Your task >>
Convert the material into a Markdown table with the columns Row and Line, putting each non-blank line of the material in its own row with its number.

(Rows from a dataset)

[start]

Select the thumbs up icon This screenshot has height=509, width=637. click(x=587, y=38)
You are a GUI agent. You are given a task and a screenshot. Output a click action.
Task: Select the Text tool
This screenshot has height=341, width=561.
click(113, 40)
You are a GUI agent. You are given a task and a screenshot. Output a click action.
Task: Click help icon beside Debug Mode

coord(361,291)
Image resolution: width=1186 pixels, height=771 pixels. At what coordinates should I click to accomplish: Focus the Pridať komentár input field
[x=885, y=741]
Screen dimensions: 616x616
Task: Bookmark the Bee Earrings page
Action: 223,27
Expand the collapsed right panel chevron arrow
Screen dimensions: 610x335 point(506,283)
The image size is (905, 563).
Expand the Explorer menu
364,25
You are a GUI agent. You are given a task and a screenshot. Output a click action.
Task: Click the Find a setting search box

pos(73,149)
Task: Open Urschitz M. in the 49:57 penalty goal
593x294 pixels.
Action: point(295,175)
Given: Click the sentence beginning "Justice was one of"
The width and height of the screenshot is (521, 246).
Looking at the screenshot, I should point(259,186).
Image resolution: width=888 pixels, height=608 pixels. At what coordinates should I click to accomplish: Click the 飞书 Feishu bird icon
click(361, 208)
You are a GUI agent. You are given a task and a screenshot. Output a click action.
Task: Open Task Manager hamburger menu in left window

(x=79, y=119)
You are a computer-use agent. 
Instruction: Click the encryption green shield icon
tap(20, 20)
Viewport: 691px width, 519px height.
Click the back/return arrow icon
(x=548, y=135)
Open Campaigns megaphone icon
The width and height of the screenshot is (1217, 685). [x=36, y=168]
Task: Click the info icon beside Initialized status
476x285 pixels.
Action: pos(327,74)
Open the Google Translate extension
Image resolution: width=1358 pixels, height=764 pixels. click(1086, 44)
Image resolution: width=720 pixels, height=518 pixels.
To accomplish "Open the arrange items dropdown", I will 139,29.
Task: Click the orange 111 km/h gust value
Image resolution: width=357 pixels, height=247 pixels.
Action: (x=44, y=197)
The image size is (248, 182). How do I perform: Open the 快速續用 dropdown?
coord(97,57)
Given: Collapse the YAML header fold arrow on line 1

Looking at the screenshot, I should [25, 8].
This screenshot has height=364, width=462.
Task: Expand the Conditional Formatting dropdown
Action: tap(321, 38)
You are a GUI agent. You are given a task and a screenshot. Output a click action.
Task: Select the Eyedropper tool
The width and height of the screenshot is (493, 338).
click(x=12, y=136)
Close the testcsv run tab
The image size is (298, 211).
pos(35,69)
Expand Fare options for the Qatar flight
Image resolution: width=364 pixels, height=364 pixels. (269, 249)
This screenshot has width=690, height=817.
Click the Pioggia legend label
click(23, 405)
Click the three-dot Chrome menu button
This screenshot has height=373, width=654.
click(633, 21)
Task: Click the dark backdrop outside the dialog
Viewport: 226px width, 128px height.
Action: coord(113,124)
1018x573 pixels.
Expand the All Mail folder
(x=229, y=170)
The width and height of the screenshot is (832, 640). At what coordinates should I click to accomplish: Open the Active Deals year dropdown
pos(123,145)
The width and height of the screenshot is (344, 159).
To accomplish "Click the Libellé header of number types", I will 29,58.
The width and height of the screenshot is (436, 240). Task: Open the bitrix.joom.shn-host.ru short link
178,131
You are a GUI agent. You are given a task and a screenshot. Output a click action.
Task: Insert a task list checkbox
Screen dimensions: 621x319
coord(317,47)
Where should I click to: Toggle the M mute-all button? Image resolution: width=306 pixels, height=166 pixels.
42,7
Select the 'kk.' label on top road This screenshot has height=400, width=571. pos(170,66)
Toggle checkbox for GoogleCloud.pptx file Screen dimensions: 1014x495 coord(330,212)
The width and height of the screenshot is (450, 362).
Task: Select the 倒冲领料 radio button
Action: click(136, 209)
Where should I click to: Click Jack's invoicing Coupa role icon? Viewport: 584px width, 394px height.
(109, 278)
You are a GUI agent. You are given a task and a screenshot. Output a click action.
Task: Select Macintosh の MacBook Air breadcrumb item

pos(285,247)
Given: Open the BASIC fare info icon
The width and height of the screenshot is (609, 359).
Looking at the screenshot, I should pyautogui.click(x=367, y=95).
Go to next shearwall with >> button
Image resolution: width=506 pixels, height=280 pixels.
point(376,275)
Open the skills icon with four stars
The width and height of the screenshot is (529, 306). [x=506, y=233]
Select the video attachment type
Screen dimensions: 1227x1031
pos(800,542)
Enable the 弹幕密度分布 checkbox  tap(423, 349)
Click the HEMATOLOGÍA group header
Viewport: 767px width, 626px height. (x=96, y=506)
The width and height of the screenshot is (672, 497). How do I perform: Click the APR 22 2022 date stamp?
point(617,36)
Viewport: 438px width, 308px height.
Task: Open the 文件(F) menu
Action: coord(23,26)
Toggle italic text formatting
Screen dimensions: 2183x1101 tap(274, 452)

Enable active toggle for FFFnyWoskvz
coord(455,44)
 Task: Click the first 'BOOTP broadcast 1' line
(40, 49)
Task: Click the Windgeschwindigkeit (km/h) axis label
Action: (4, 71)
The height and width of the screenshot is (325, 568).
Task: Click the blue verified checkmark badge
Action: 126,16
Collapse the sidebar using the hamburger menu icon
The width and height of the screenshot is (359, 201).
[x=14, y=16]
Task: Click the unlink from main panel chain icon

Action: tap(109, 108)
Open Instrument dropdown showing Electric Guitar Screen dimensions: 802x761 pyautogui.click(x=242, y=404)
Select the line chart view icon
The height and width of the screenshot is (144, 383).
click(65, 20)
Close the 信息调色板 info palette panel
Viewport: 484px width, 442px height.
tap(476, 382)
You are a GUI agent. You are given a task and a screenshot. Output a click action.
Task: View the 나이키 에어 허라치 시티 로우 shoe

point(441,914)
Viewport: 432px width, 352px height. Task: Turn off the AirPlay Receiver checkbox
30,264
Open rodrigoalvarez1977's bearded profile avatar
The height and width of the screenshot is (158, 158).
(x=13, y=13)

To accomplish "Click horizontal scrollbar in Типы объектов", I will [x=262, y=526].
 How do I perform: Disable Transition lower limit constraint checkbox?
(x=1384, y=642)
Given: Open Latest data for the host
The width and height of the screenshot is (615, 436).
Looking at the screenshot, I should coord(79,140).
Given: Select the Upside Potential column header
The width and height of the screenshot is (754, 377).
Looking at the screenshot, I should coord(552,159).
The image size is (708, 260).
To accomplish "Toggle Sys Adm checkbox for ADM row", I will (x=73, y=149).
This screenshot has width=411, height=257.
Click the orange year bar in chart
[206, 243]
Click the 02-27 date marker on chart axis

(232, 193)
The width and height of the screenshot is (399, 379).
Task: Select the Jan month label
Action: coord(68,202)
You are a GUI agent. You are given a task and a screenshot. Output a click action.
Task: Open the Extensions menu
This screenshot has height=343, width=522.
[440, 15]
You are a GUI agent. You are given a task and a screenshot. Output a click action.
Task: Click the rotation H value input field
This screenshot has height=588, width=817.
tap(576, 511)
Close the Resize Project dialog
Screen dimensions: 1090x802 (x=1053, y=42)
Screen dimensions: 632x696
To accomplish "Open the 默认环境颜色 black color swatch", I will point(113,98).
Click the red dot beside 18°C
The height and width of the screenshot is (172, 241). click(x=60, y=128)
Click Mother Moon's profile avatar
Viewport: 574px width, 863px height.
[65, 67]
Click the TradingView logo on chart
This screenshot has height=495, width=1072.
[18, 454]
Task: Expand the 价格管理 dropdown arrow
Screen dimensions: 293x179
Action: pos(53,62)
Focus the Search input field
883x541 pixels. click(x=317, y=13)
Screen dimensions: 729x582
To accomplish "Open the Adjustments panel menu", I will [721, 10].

[end]

Problem solution >>
| Row | Line |
|---|---|
| 1 | Select the thumbs up icon This screenshot has height=509, width=637. click(x=587, y=38) |
| 2 | You are a GUI agent. You are given a task and a screenshot. Output a click action. |
| 3 | Task: Select the Text tool |
| 4 | This screenshot has height=341, width=561. |
| 5 | click(113, 40) |
| 6 | You are a GUI agent. You are given a task and a screenshot. Output a click action. |
| 7 | Task: Click help icon beside Debug Mode |
| 8 | coord(361,291) |
| 9 | Image resolution: width=1186 pixels, height=771 pixels. At what coordinates should I click to accomplish: Focus the Pridať komentár input field |
| 10 | [x=885, y=741] |
| 11 | Screen dimensions: 616x616 |
| 12 | Task: Bookmark the Bee Earrings page |
| 13 | Action: 223,27 |
| 14 | Expand the collapsed right panel chevron arrow |
| 15 | Screen dimensions: 610x335 point(506,283) |
| 16 | The image size is (905, 563). |
| 17 | Expand the Explorer menu |
| 18 | 364,25 |
| 19 | You are a GUI agent. You are given a task and a screenshot. Output a click action. |
| 20 | Task: Click the Find a setting search box |
| 21 | pos(73,149) |
| 22 | Task: Open Urschitz M. in the 49:57 penalty goal |
| 23 | 593x294 pixels. |
| 24 | Action: point(295,175) |
| 25 | Given: Click the sentence beginning "Justice was one of" |
| 26 | The width and height of the screenshot is (521, 246). |
| 27 | Looking at the screenshot, I should point(259,186). |
| 28 | Image resolution: width=888 pixels, height=608 pixels. At what coordinates should I click to accomplish: Click the 飞书 Feishu bird icon |
| 29 | click(361, 208) |
| 30 | You are a GUI agent. You are given a task and a screenshot. Output a click action. |
| 31 | Task: Open Task Manager hamburger menu in left window |
| 32 | (x=79, y=119) |
| 33 | You are a computer-use agent.  |
| 34 | Instruction: Click the encryption green shield icon |
| 35 | tap(20, 20) |
| 36 | Viewport: 691px width, 519px height. |
| 37 | Click the back/return arrow icon |
| 38 | (x=548, y=135) |
| 39 | Open Campaigns megaphone icon |
| 40 | The width and height of the screenshot is (1217, 685). [x=36, y=168] |
| 41 | Task: Click the info icon beside Initialized status |
| 42 | 476x285 pixels. |
| 43 | Action: pos(327,74) |
| 44 | Open the Google Translate extension |
| 45 | Image resolution: width=1358 pixels, height=764 pixels. click(1086, 44) |
| 46 | Image resolution: width=720 pixels, height=518 pixels. |
| 47 | To accomplish "Open the arrange items dropdown", I will 139,29. |
| 48 | Task: Click the orange 111 km/h gust value |
| 49 | Image resolution: width=357 pixels, height=247 pixels. |
| 50 | Action: (x=44, y=197) |
| 51 | The image size is (248, 182). How do I perform: Open the 快速續用 dropdown? |
| 52 | coord(97,57) |
| 53 | Given: Collapse the YAML header fold arrow on line 1 |
| 54 | Looking at the screenshot, I should [25, 8]. |
| 55 | This screenshot has height=364, width=462. |
| 56 | Task: Expand the Conditional Formatting dropdown |
| 57 | Action: tap(321, 38) |
| 58 | You are a GUI agent. You are given a task and a screenshot. Output a click action. |
| 59 | Task: Select the Eyedropper tool |
| 60 | The width and height of the screenshot is (493, 338). |
| 61 | click(x=12, y=136) |
| 62 | Close the testcsv run tab |
| 63 | The image size is (298, 211). |
| 64 | pos(35,69) |
| 65 | Expand Fare options for the Qatar flight |
| 66 | Image resolution: width=364 pixels, height=364 pixels. (269, 249) |
| 67 | This screenshot has width=690, height=817. |
| 68 | Click the Pioggia legend label |
| 69 | click(23, 405) |
| 70 | Click the three-dot Chrome menu button |
| 71 | This screenshot has height=373, width=654. |
| 72 | click(633, 21) |
| 73 | Task: Click the dark backdrop outside the dialog |
| 74 | Viewport: 226px width, 128px height. |
| 75 | Action: coord(113,124) |
| 76 | 1018x573 pixels. |
| 77 | Expand the All Mail folder |
| 78 | (x=229, y=170) |
| 79 | The width and height of the screenshot is (832, 640). At what coordinates should I click to accomplish: Open the Active Deals year dropdown |
| 80 | pos(123,145) |
| 81 | The width and height of the screenshot is (344, 159). |
| 82 | To accomplish "Click the Libellé header of number types", I will 29,58. |
| 83 | The width and height of the screenshot is (436, 240). Task: Open the bitrix.joom.shn-host.ru short link |
| 84 | 178,131 |
| 85 | You are a GUI agent. You are given a task and a screenshot. Output a click action. |
| 86 | Task: Insert a task list checkbox |
| 87 | Screen dimensions: 621x319 |
| 88 | coord(317,47) |
| 89 | Where should I click to: Toggle the M mute-all button? Image resolution: width=306 pixels, height=166 pixels. |
| 90 | 42,7 |
| 91 | Select the 'kk.' label on top road This screenshot has height=400, width=571. pos(170,66) |
| 92 | Toggle checkbox for GoogleCloud.pptx file Screen dimensions: 1014x495 coord(330,212) |
| 93 | The width and height of the screenshot is (450, 362). |
| 94 | Task: Select the 倒冲领料 radio button |
| 95 | Action: click(136, 209) |
| 96 | Where should I click to: Click Jack's invoicing Coupa role icon? Viewport: 584px width, 394px height. |
| 97 | (109, 278) |
| 98 | You are a GUI agent. You are given a task and a screenshot. Output a click action. |
| 99 | Task: Select Macintosh の MacBook Air breadcrumb item |
| 100 | pos(285,247) |
| 101 | Given: Open the BASIC fare info icon |
| 102 | The width and height of the screenshot is (609, 359). |
| 103 | Looking at the screenshot, I should pyautogui.click(x=367, y=95). |
| 104 | Go to next shearwall with >> button |
| 105 | Image resolution: width=506 pixels, height=280 pixels. |
| 106 | point(376,275) |
| 107 | Open the skills icon with four stars |
| 108 | The width and height of the screenshot is (529, 306). [x=506, y=233] |
| 109 | Select the video attachment type |
| 110 | Screen dimensions: 1227x1031 |
| 111 | pos(800,542) |
| 112 | Enable the 弹幕密度分布 checkbox  tap(423, 349) |
| 113 | Click the HEMATOLOGÍA group header |
| 114 | Viewport: 767px width, 626px height. (x=96, y=506) |
| 115 | The width and height of the screenshot is (672, 497). How do I perform: Click the APR 22 2022 date stamp? |
| 116 | point(617,36) |
| 117 | Viewport: 438px width, 308px height. |
| 118 | Task: Open the 文件(F) menu |
| 119 | Action: coord(23,26) |
| 120 | Toggle italic text formatting |
| 121 | Screen dimensions: 2183x1101 tap(274, 452) |
| 122 | Enable active toggle for FFFnyWoskvz |
| 123 | coord(455,44) |
| 124 |  Task: Click the first 'BOOTP broadcast 1' line |
| 125 | (40, 49) |
| 126 | Task: Click the Windgeschwindigkeit (km/h) axis label |
| 127 | Action: (4, 71) |
| 128 | The height and width of the screenshot is (325, 568). |
| 129 | Task: Click the blue verified checkmark badge |
| 130 | Action: 126,16 |
| 131 | Collapse the sidebar using the hamburger menu icon |
| 132 | The width and height of the screenshot is (359, 201). |
| 133 | [x=14, y=16] |
| 134 | Task: Click the unlink from main panel chain icon |
| 135 | Action: tap(109, 108) |
| 136 | Open Instrument dropdown showing Electric Guitar Screen dimensions: 802x761 pyautogui.click(x=242, y=404) |
| 137 | Select the line chart view icon |
| 138 | The height and width of the screenshot is (144, 383). |
| 139 | click(65, 20) |
| 140 | Close the 信息调色板 info palette panel |
| 141 | Viewport: 484px width, 442px height. |
| 142 | tap(476, 382) |
| 143 | You are a GUI agent. You are given a task and a screenshot. Output a click action. |
| 144 | Task: View the 나이키 에어 허라치 시티 로우 shoe |
| 145 | point(441,914) |
| 146 | Viewport: 432px width, 352px height. Task: Turn off the AirPlay Receiver checkbox |
| 147 | 30,264 |
| 148 | Open rodrigoalvarez1977's bearded profile avatar |
| 149 | The height and width of the screenshot is (158, 158). |
| 150 | (x=13, y=13) |
| 151 | To accomplish "Click horizontal scrollbar in Типы объектов", I will [x=262, y=526]. |
| 152 |  How do I perform: Disable Transition lower limit constraint checkbox? |
| 153 | (x=1384, y=642) |
| 154 | Given: Open Latest data for the host |
| 155 | The width and height of the screenshot is (615, 436). |
| 156 | Looking at the screenshot, I should coord(79,140). |
| 157 | Given: Select the Upside Potential column header |
| 158 | The width and height of the screenshot is (754, 377). |
| 159 | Looking at the screenshot, I should coord(552,159). |
| 160 | The image size is (708, 260). |
| 161 | To accomplish "Toggle Sys Adm checkbox for ADM row", I will (x=73, y=149). |
| 162 | This screenshot has width=411, height=257. |
| 163 | Click the orange year bar in chart |
| 164 | [206, 243] |
| 165 | Click the 02-27 date marker on chart axis |
| 166 | (232, 193) |
| 167 | The width and height of the screenshot is (399, 379). |
| 168 | Task: Select the Jan month label |
| 169 | Action: coord(68,202) |
| 170 | You are a GUI agent. You are given a task and a screenshot. Output a click action. |
| 171 | Task: Open the Extensions menu |
| 172 | This screenshot has height=343, width=522. |
| 173 | [440, 15] |
| 174 | You are a GUI agent. You are given a task and a screenshot. Output a click action. |
| 175 | Task: Click the rotation H value input field |
| 176 | This screenshot has height=588, width=817. |
| 177 | tap(576, 511) |
| 178 | Close the Resize Project dialog |
| 179 | Screen dimensions: 1090x802 (x=1053, y=42) |
| 180 | Screen dimensions: 632x696 |
| 181 | To accomplish "Open the 默认环境颜色 black color swatch", I will point(113,98). |
| 182 | Click the red dot beside 18°C |
| 183 | The height and width of the screenshot is (172, 241). click(x=60, y=128) |
| 184 | Click Mother Moon's profile avatar |
| 185 | Viewport: 574px width, 863px height. |
| 186 | [65, 67] |
| 187 | Click the TradingView logo on chart |
| 188 | This screenshot has height=495, width=1072. |
| 189 | [18, 454] |
| 190 | Task: Expand the 价格管理 dropdown arrow |
| 191 | Screen dimensions: 293x179 |
| 192 | Action: pos(53,62) |
| 193 | Focus the Search input field |
| 194 | 883x541 pixels. click(x=317, y=13) |
| 195 | Screen dimensions: 729x582 |
| 196 | To accomplish "Open the Adjustments panel menu", I will [721, 10]. |